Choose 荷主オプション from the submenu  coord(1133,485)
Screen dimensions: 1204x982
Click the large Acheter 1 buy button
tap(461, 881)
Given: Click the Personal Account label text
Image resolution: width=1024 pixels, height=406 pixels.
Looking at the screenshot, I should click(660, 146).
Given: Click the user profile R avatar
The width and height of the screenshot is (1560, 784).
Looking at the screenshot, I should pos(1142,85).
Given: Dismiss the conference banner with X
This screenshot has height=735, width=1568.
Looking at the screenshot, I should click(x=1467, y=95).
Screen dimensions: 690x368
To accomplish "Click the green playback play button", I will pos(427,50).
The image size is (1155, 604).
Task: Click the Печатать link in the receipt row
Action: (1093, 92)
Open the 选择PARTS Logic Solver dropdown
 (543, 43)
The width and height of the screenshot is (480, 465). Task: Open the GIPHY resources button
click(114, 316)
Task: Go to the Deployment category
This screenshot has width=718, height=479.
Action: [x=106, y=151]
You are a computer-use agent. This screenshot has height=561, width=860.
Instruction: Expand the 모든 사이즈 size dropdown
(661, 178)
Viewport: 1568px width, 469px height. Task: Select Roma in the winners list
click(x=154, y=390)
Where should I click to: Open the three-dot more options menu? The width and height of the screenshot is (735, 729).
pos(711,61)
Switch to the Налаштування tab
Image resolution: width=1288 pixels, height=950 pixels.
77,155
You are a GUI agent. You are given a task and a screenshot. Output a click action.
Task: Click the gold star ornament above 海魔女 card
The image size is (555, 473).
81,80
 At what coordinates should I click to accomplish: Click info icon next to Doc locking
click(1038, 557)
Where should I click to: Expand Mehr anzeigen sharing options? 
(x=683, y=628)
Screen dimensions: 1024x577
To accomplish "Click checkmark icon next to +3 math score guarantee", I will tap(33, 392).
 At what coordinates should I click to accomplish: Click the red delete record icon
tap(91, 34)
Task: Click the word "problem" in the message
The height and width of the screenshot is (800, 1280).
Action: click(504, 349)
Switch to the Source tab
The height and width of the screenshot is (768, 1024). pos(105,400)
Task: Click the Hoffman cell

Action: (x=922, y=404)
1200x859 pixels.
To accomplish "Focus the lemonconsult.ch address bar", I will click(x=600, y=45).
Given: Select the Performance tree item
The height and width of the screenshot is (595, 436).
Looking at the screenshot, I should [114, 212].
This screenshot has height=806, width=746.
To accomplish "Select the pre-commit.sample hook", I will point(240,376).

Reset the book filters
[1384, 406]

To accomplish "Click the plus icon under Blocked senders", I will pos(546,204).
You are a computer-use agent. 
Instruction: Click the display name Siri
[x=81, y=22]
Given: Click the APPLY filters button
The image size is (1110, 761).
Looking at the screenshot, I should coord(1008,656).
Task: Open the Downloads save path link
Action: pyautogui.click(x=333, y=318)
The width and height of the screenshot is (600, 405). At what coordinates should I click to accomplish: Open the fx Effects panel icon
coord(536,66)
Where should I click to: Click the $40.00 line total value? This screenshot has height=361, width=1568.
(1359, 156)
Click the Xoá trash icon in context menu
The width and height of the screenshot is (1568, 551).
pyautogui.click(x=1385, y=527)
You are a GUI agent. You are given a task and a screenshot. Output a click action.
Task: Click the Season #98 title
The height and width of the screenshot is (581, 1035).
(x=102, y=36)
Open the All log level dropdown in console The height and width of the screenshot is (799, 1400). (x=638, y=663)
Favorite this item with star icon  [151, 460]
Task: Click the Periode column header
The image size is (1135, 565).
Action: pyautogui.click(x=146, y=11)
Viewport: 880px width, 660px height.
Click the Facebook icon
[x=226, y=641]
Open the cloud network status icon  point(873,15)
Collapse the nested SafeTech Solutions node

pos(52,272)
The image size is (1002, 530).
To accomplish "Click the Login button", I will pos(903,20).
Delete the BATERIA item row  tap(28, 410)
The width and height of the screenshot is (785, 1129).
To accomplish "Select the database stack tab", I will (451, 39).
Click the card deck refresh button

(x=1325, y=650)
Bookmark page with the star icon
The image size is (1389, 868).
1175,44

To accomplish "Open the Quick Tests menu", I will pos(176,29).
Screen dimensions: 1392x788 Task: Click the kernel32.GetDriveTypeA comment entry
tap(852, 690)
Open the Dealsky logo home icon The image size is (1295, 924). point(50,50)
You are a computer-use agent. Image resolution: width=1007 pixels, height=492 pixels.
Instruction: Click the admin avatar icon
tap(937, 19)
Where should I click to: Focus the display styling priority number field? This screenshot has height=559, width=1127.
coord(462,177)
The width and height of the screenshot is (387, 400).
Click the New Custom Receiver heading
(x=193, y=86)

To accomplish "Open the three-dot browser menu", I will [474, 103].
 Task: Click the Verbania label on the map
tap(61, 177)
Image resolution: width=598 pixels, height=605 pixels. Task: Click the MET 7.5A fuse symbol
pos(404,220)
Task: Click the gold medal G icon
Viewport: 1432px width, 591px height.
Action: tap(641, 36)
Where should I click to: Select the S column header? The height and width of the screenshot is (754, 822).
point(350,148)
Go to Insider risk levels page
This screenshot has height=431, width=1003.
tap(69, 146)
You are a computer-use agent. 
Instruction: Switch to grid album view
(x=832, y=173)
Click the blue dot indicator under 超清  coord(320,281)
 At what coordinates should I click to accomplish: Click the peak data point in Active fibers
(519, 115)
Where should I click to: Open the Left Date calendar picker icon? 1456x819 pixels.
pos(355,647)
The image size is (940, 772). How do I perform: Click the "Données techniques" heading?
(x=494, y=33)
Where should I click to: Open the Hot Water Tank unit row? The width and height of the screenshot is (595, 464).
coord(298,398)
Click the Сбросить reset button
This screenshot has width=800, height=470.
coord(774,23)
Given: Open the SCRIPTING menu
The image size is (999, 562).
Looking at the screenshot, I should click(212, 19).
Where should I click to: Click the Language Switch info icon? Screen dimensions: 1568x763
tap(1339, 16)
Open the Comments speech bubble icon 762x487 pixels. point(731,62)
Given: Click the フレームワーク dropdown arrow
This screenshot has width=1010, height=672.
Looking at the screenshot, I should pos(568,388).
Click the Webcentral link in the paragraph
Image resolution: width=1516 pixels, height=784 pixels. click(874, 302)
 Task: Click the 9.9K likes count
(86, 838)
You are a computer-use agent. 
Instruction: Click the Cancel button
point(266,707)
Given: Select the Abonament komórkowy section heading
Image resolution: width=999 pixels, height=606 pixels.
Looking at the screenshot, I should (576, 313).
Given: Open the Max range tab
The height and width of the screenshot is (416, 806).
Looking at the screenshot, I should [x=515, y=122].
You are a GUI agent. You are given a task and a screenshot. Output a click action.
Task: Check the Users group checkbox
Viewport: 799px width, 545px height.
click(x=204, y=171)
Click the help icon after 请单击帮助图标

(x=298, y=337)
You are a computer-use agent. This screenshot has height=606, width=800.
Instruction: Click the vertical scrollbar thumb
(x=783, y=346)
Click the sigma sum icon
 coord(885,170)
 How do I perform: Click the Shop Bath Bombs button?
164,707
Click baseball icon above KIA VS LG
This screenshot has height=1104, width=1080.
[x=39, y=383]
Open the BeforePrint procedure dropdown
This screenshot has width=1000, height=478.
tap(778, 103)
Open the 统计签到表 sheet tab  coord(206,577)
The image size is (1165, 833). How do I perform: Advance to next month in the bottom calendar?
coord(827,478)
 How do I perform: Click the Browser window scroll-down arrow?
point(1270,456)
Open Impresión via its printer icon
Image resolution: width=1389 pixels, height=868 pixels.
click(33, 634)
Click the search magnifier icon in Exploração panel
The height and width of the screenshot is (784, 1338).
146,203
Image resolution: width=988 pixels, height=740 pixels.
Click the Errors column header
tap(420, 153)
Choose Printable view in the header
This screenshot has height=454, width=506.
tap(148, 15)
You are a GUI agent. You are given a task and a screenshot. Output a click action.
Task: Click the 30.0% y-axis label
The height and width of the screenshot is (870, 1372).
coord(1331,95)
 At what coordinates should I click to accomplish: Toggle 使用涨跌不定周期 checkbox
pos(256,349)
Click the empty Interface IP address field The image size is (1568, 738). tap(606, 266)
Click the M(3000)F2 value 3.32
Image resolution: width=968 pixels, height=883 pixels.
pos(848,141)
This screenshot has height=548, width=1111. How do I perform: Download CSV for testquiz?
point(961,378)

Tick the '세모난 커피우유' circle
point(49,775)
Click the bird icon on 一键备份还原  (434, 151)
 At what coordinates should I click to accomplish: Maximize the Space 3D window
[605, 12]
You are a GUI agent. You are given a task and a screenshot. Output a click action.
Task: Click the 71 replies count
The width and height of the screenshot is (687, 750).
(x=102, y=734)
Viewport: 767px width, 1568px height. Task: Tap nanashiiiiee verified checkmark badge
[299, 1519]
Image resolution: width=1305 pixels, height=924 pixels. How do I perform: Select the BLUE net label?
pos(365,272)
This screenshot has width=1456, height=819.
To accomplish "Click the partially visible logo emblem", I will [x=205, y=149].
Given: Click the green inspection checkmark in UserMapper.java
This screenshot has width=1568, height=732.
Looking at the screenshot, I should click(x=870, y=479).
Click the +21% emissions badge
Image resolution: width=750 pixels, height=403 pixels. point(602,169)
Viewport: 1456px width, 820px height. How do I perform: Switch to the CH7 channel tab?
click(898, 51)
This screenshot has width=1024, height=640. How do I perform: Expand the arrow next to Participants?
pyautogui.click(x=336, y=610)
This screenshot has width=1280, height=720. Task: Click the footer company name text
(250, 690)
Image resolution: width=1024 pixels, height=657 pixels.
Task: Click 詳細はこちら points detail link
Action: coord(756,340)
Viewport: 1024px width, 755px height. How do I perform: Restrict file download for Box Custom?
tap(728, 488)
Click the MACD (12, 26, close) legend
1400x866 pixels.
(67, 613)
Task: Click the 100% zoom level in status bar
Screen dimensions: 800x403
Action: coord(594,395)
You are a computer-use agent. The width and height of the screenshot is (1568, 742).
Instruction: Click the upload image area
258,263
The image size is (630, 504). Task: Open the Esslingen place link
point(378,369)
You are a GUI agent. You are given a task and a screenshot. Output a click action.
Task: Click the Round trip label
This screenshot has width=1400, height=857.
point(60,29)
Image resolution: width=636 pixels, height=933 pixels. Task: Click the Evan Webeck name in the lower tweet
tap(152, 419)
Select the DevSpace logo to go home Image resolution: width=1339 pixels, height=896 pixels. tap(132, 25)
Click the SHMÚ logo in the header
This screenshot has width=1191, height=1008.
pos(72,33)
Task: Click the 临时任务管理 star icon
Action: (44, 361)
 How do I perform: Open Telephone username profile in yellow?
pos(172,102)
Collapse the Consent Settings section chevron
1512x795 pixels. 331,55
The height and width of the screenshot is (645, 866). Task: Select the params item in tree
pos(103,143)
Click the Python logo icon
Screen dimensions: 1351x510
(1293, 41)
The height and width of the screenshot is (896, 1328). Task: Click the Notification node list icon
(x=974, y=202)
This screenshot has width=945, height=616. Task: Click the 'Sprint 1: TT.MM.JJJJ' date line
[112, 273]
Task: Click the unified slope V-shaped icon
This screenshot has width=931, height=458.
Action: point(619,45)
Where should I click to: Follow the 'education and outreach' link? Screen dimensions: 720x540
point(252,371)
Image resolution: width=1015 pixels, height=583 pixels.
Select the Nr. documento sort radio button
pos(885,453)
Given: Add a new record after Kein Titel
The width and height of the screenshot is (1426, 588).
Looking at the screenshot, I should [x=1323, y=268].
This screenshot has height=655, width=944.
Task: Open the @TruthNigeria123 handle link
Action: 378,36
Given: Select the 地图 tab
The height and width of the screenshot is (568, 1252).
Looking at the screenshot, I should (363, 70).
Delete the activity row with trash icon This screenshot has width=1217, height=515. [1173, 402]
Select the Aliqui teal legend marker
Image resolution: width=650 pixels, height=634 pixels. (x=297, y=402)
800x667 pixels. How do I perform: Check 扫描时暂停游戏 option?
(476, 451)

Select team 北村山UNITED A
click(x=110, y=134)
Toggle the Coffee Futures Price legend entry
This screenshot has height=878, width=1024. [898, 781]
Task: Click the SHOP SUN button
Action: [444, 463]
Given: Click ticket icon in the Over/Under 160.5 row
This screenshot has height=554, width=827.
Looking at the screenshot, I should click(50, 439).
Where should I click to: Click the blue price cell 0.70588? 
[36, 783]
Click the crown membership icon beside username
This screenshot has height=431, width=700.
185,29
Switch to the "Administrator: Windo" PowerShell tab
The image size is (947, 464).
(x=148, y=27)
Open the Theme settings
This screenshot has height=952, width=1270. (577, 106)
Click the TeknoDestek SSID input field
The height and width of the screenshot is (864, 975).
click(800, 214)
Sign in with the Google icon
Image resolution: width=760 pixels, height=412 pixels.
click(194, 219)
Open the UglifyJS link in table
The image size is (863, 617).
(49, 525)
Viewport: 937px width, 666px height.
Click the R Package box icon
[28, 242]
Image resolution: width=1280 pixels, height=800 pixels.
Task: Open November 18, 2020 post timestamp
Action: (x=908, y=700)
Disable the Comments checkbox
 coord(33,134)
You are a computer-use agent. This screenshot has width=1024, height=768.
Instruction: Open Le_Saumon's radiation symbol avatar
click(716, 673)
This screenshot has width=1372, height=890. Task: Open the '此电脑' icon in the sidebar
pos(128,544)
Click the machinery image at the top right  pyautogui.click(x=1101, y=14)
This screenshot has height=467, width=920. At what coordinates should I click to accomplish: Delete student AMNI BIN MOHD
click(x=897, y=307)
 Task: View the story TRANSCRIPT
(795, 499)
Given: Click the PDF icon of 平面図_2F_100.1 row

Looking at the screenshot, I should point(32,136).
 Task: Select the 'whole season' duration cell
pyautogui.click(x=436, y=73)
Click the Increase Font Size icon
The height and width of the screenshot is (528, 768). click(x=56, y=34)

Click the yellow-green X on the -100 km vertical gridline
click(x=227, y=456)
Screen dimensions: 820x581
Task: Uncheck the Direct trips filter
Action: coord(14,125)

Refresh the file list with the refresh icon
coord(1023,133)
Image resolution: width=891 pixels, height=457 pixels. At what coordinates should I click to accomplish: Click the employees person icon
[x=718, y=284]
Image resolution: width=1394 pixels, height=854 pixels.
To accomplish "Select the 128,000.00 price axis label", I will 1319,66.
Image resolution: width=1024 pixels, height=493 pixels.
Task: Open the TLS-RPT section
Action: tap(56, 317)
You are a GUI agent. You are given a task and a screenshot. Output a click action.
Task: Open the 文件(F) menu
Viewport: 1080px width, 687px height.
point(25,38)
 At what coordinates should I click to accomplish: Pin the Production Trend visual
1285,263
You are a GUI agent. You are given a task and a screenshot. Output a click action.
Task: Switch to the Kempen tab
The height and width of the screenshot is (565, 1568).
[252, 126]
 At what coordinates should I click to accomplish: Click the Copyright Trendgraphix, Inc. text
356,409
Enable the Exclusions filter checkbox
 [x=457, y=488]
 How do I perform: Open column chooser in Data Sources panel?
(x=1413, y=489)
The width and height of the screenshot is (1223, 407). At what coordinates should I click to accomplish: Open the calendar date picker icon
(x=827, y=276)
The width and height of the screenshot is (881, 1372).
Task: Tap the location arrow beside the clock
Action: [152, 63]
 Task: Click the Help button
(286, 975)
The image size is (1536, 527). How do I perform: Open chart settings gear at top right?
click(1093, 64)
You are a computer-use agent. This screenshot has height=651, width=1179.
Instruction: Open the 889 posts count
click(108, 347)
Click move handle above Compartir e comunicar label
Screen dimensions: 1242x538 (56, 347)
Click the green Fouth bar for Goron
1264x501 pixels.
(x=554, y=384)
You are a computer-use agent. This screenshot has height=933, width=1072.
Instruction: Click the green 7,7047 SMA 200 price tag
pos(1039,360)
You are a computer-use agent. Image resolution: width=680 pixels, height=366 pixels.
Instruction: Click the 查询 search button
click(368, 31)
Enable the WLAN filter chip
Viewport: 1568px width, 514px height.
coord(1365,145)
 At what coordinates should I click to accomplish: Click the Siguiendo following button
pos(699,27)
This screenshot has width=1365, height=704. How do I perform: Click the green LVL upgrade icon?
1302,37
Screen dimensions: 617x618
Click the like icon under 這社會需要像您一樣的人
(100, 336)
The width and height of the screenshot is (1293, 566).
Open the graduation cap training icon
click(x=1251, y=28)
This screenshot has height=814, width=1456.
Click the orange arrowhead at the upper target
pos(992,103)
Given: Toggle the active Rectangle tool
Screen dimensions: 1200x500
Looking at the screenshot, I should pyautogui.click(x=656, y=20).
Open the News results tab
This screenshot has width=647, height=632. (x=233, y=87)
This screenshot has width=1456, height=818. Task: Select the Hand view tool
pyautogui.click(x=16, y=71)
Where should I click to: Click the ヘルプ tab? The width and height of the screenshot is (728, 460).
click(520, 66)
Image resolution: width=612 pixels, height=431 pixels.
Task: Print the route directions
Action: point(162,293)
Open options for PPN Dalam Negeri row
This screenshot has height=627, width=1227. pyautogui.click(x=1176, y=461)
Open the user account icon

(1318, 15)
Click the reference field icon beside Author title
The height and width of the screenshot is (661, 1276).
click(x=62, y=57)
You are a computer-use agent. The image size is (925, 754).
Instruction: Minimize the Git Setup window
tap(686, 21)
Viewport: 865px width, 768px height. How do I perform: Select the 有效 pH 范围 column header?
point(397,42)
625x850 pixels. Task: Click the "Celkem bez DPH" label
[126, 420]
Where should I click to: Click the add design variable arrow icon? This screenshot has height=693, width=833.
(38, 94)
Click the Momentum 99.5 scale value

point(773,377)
----------
Look through the data above. Find each line with the string "home" and copy it.

Open the Dealsky logo home icon The image size is (1295, 924). point(50,50)
Select the DevSpace logo to go home Image resolution: width=1339 pixels, height=896 pixels. tap(132, 25)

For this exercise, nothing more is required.